A reader recently e-mailed me about an article that appears on the polemical (if not hyperbolic) website Orthodox Information Center (OIC) entitled, “A Comparison: Francis of Assisi and St. Seraphim of Sarov.” Those familiar with OIC can already guess the piece’s two-part conclusion: (1) Orthodox/Byzantine good; (2) Catholic/Latin bad. Instead of engaging in a thoroughgoing analysis of St. Francis’s life and teachings, the article’s author—the vagante bishop Chrysostomos of Etna, California—looks for “soundbites” with which to indict Francis for not being, well, “Byzantine enough” in his piety and spirituality. The East, as the story goes, is shot through with “pure mysticism” and “humility,” while the West is mired in “carnality” and “sensuality,” owing—of all things—to the “error of papalism” (or something). People can read this sort of stuff if they desire, but I find it much better to go to the writings of Francis himself (or any other saint or mystic) before drawing any strong conclusions. Yes, there are certain passages his writings which can be cryptic and some of his poetical flourishes may take some off guard, but that can probably be said for most spiritual writings. It would not take much effort to comb through the pages of St. John Climacus’s Ladder of Divine Ascent or St. Isaac the Syrian’s Ascetical Homilies to find passages which make both men appear deranged. In fact, a great deal of Athonite spiritual writing can leave that impression if not taken in the right context or read with discernment and guidance.
The reason I make mention of this is not to stage a meta-defense of Latin mysticism and asceticism, but to remind readers of something a certain Eastern Orthodox priest said to me on numerous occasions, namely to steer clear of “spiritual literature” if your takeaway is anything other than a desire for true repentance or a feeling of authentic consolation. I am not, and have never been, a big advocate of “spiritual reading” outside of the Bible, and even then I am inclined to read most Biblical books with the guidance of a well-grounded commentary (e.g., St. John Chrysostom on Romans, St. Ambrose of Milan on the Gospel of Luke, and so forth). Moreover, I believe a great deal of spiritual fruit can come from reading certain theological works, such as St. Athanasius’s On the Incarnation or St. Augustine’s City of God, but to each their own. Perhaps some will accuse me of excess morbidity, but I am much more at home with St. Alphonsus Liguori’s Preparation for Death than I am with contemporary Eastern monastic literature that goes on about canes, getting stepped on by fellow monks, and whatnot. As important as it is to never believe oneself to be “advanced” or “ahead of others” in the spiritual life, the despair I have heard pour out of people’s mouths after they read stuff by Elder Joseph the Hesychast or his followers is positively ghastly.

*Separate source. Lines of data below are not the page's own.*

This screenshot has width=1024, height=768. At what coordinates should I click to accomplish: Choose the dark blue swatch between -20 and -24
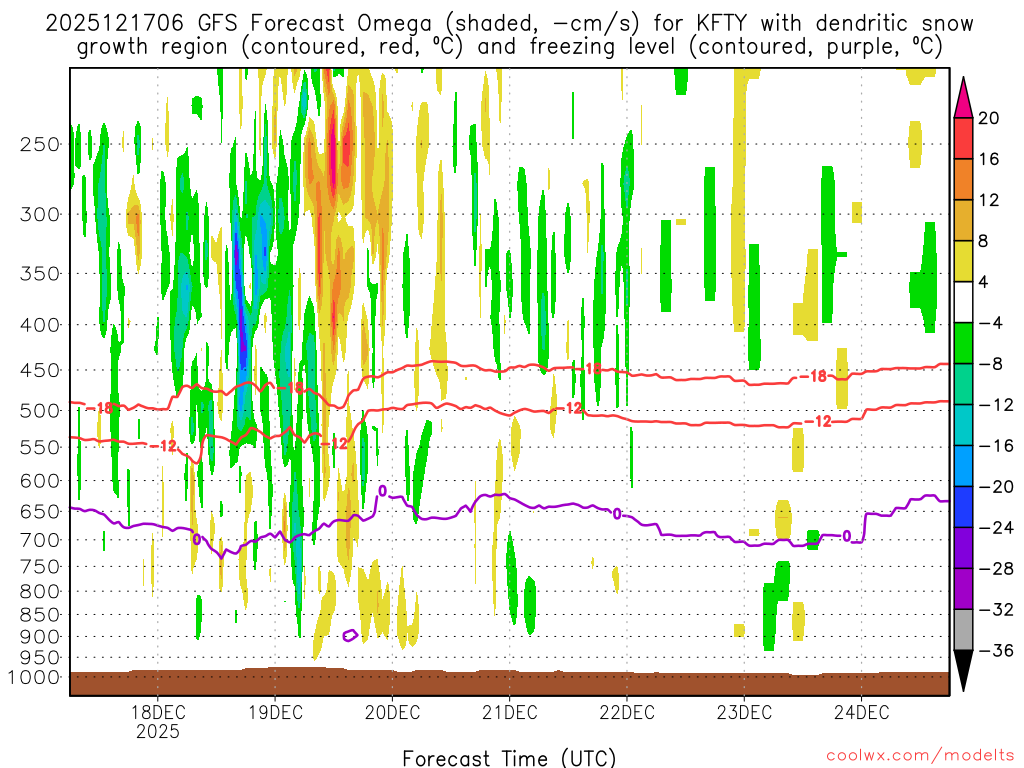click(964, 506)
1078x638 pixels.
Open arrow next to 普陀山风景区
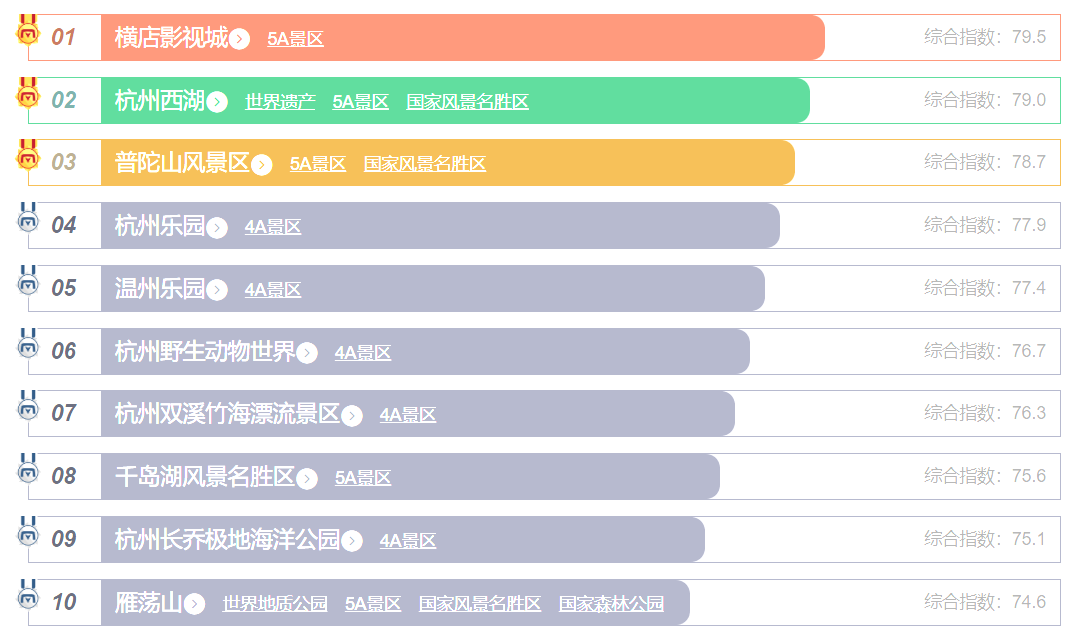coord(262,165)
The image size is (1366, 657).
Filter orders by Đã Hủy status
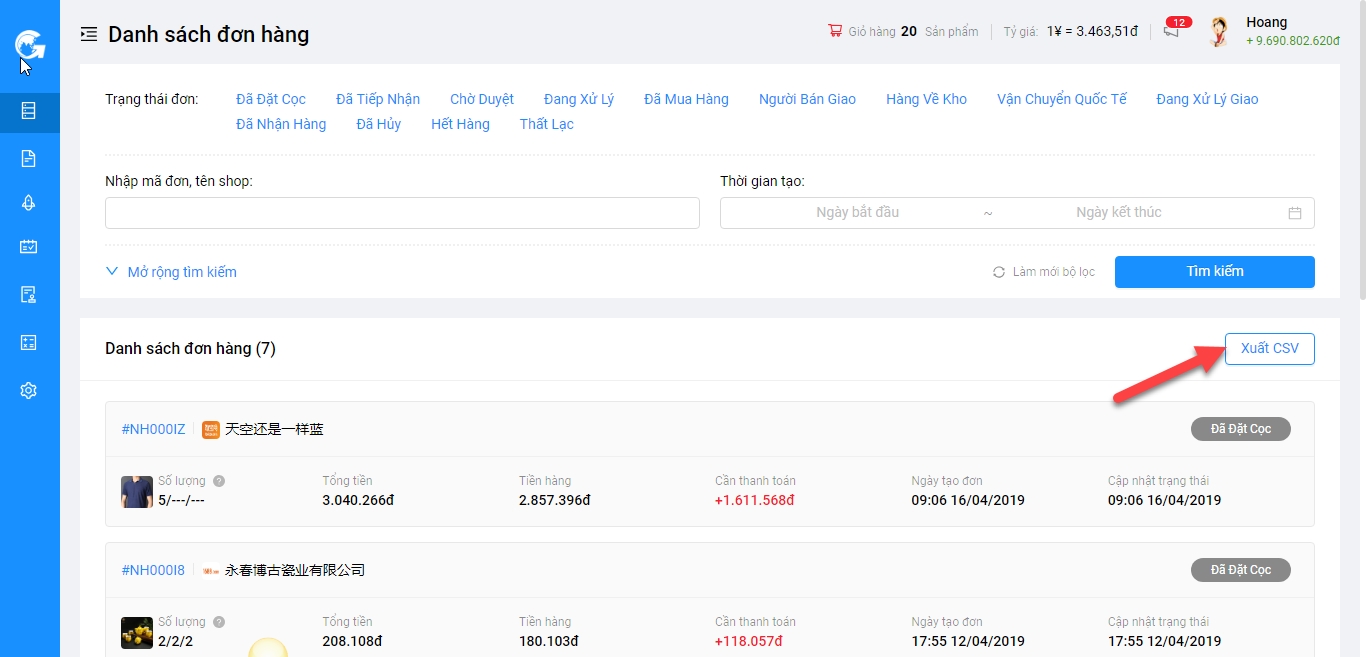point(378,124)
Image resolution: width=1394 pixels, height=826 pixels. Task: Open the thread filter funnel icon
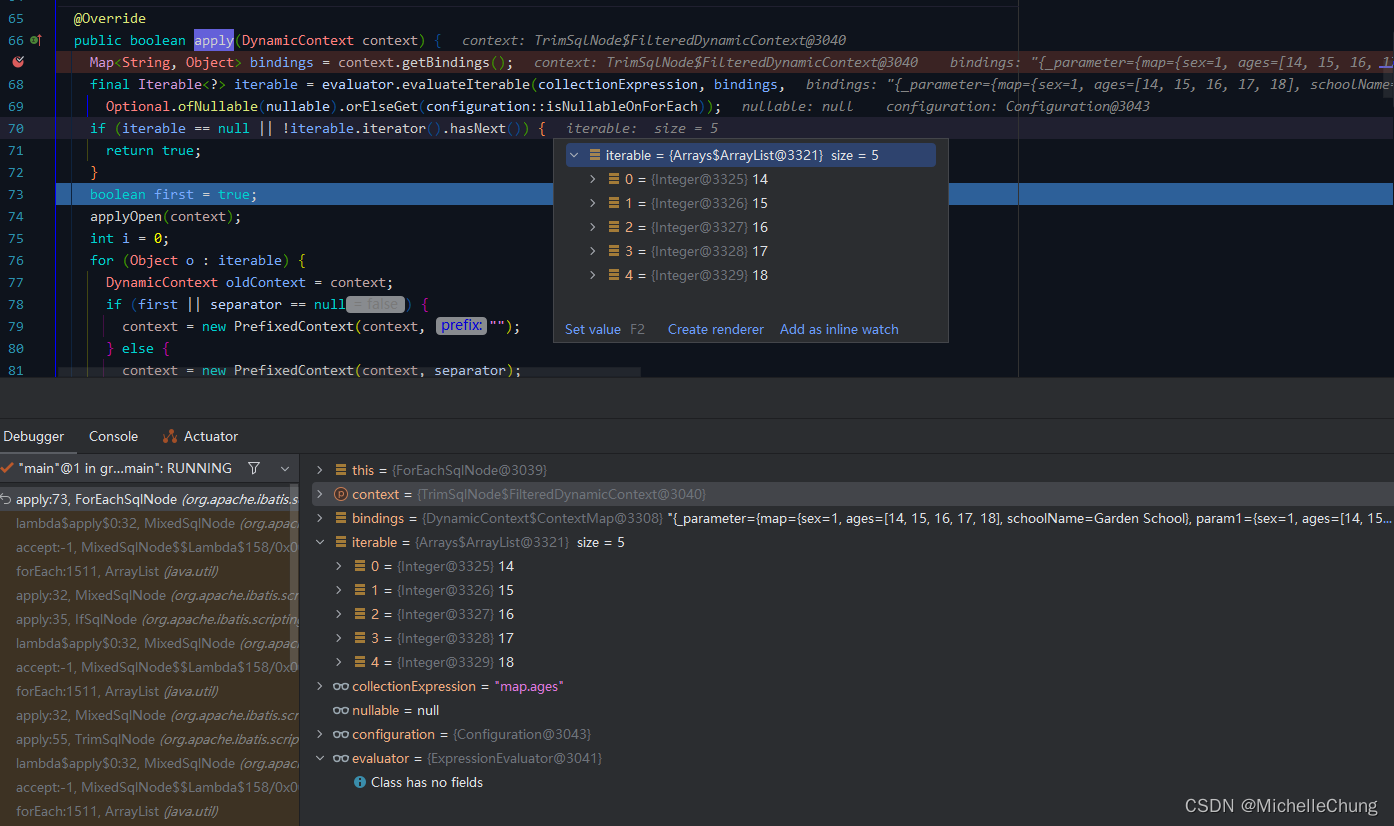(254, 466)
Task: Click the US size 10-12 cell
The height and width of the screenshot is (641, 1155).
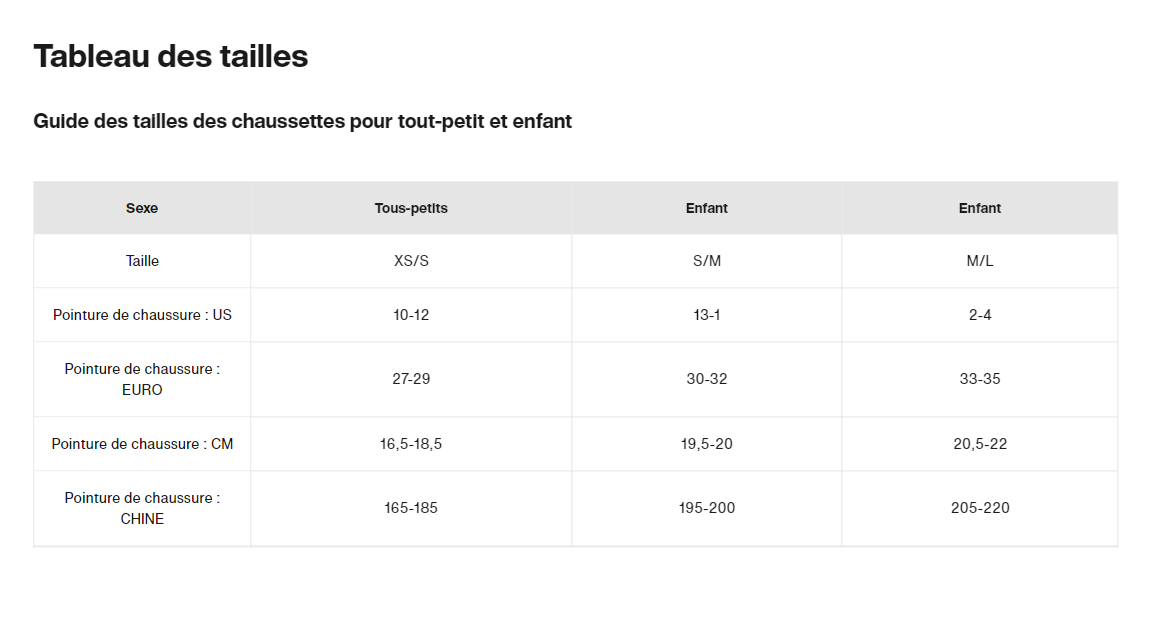Action: [x=411, y=315]
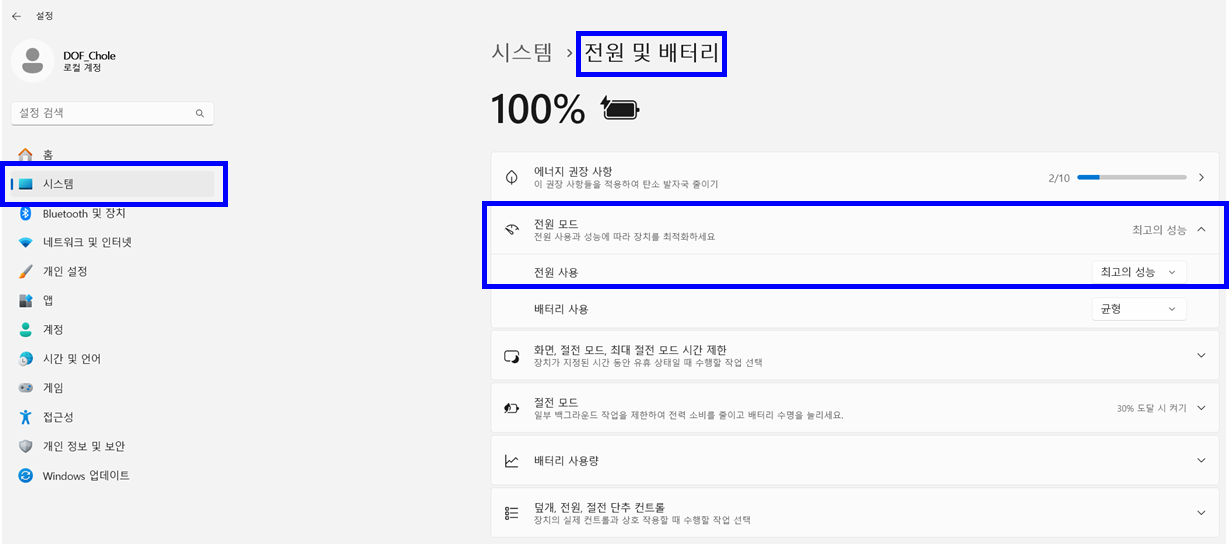Click the 에너지 권장 사항 leaf icon
Screen dimensions: 1229x544
tap(512, 178)
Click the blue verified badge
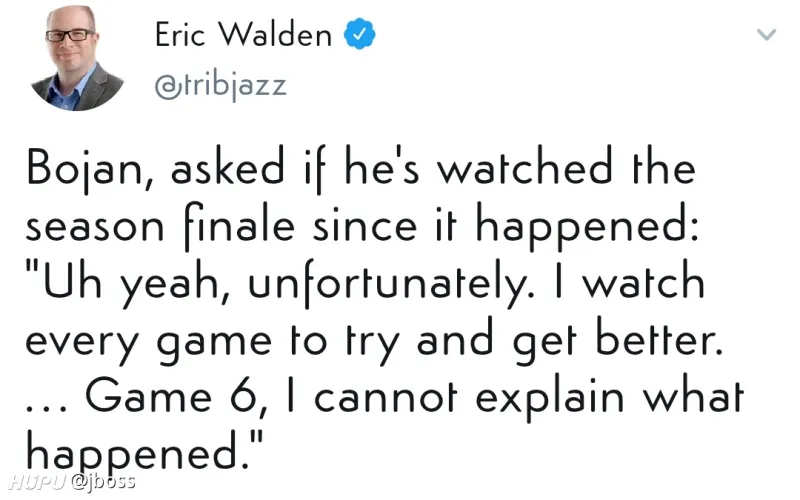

If I may be so bold as to close these ephemeral thoughts with a recommendation for the Lenten season (which will be here quicker than we expect), let me strongly suggest sitting down with a book of meditations composed by St. Alphonsus, not because Redemptorist spirituality is the “best spirituality,” but because I find its emphasis on the Cross, the Crib, and Communion particularly important at a time of year when—to quote another Orthodox priest I knew—the devil rides us extra hard. There is such a thing as a healthy fear of damnation, though most of live with a sickened sense that such a possibility is no longer relevant to our lives. The Byzantine Rite still captures this healthy sense a tad bit better than the Latin Rite, which is perhaps why the Redemptorists had more than a bit of success adapting their simple but direct piety to the East a century ago. But that’s a topic for another day.